Each record must be printed again exactly as given.

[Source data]
%%
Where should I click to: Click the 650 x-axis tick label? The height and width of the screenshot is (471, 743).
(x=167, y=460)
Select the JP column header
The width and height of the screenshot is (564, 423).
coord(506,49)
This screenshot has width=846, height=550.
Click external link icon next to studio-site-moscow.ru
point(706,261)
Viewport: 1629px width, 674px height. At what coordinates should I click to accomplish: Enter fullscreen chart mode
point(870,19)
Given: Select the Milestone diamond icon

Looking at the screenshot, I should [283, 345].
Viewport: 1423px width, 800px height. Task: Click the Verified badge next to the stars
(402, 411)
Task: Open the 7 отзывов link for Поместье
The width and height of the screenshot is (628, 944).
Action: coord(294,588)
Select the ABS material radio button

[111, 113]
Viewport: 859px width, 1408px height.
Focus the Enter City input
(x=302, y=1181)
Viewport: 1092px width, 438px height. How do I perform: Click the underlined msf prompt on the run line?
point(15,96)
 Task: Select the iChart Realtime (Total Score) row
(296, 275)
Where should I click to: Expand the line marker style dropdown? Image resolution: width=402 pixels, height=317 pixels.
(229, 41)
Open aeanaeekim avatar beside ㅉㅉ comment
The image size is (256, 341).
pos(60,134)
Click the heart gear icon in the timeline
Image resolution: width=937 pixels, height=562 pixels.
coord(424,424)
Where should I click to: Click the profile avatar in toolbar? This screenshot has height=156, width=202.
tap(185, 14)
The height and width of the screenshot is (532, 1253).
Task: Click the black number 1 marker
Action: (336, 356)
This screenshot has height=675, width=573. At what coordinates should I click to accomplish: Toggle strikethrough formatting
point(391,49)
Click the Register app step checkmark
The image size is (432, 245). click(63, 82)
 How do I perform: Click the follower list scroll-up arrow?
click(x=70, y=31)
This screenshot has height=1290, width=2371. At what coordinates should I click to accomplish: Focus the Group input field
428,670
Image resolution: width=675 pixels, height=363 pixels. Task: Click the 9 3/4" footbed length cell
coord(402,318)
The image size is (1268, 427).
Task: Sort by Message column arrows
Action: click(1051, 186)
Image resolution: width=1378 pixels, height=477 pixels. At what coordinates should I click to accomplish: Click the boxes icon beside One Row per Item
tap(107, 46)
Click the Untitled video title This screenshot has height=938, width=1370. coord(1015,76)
%%
:: EXERCISE RESULT ::
Where should I click to: Click the 650 x-axis tick label? The height and width of the screenshot is (471, 743).
(x=167, y=460)
Select the JP column header
The width and height of the screenshot is (564, 423).
coord(506,49)
This screenshot has width=846, height=550.
Click external link icon next to studio-site-moscow.ru
point(706,261)
Viewport: 1629px width, 674px height. At what coordinates should I click to accomplish: Enter fullscreen chart mode
point(870,19)
Given: Select the Milestone diamond icon

Looking at the screenshot, I should [283, 345].
Viewport: 1423px width, 800px height. Task: Click the Verified badge next to the stars
(402, 411)
Task: Open the 7 отзывов link for Поместье
The width and height of the screenshot is (628, 944).
Action: coord(294,588)
Select the ABS material radio button

[111, 113]
Viewport: 859px width, 1408px height.
Focus the Enter City input
(x=302, y=1181)
Viewport: 1092px width, 438px height. How do I perform: Click the underlined msf prompt on the run line?
point(15,96)
 Task: Select the iChart Realtime (Total Score) row
(296, 275)
Where should I click to: Expand the line marker style dropdown? Image resolution: width=402 pixels, height=317 pixels.
(229, 41)
Open aeanaeekim avatar beside ㅉㅉ comment
The image size is (256, 341).
pos(60,134)
Click the heart gear icon in the timeline
Image resolution: width=937 pixels, height=562 pixels.
coord(424,424)
Where should I click to: Click the profile avatar in toolbar? This screenshot has height=156, width=202.
tap(185, 14)
The height and width of the screenshot is (532, 1253).
Task: Click the black number 1 marker
Action: (336, 356)
This screenshot has height=675, width=573. At what coordinates should I click to accomplish: Toggle strikethrough formatting
point(391,49)
Click the Register app step checkmark
The image size is (432, 245). click(63, 82)
 How do I perform: Click the follower list scroll-up arrow?
click(x=70, y=31)
This screenshot has height=1290, width=2371. At what coordinates should I click to accomplish: Focus the Group input field
428,670
Image resolution: width=675 pixels, height=363 pixels. Task: Click the 9 3/4" footbed length cell
coord(402,318)
The image size is (1268, 427).
Task: Sort by Message column arrows
Action: click(1051, 186)
Image resolution: width=1378 pixels, height=477 pixels. At what coordinates should I click to accomplish: Click the boxes icon beside One Row per Item
tap(107, 46)
Click the Untitled video title This screenshot has height=938, width=1370. coord(1015,76)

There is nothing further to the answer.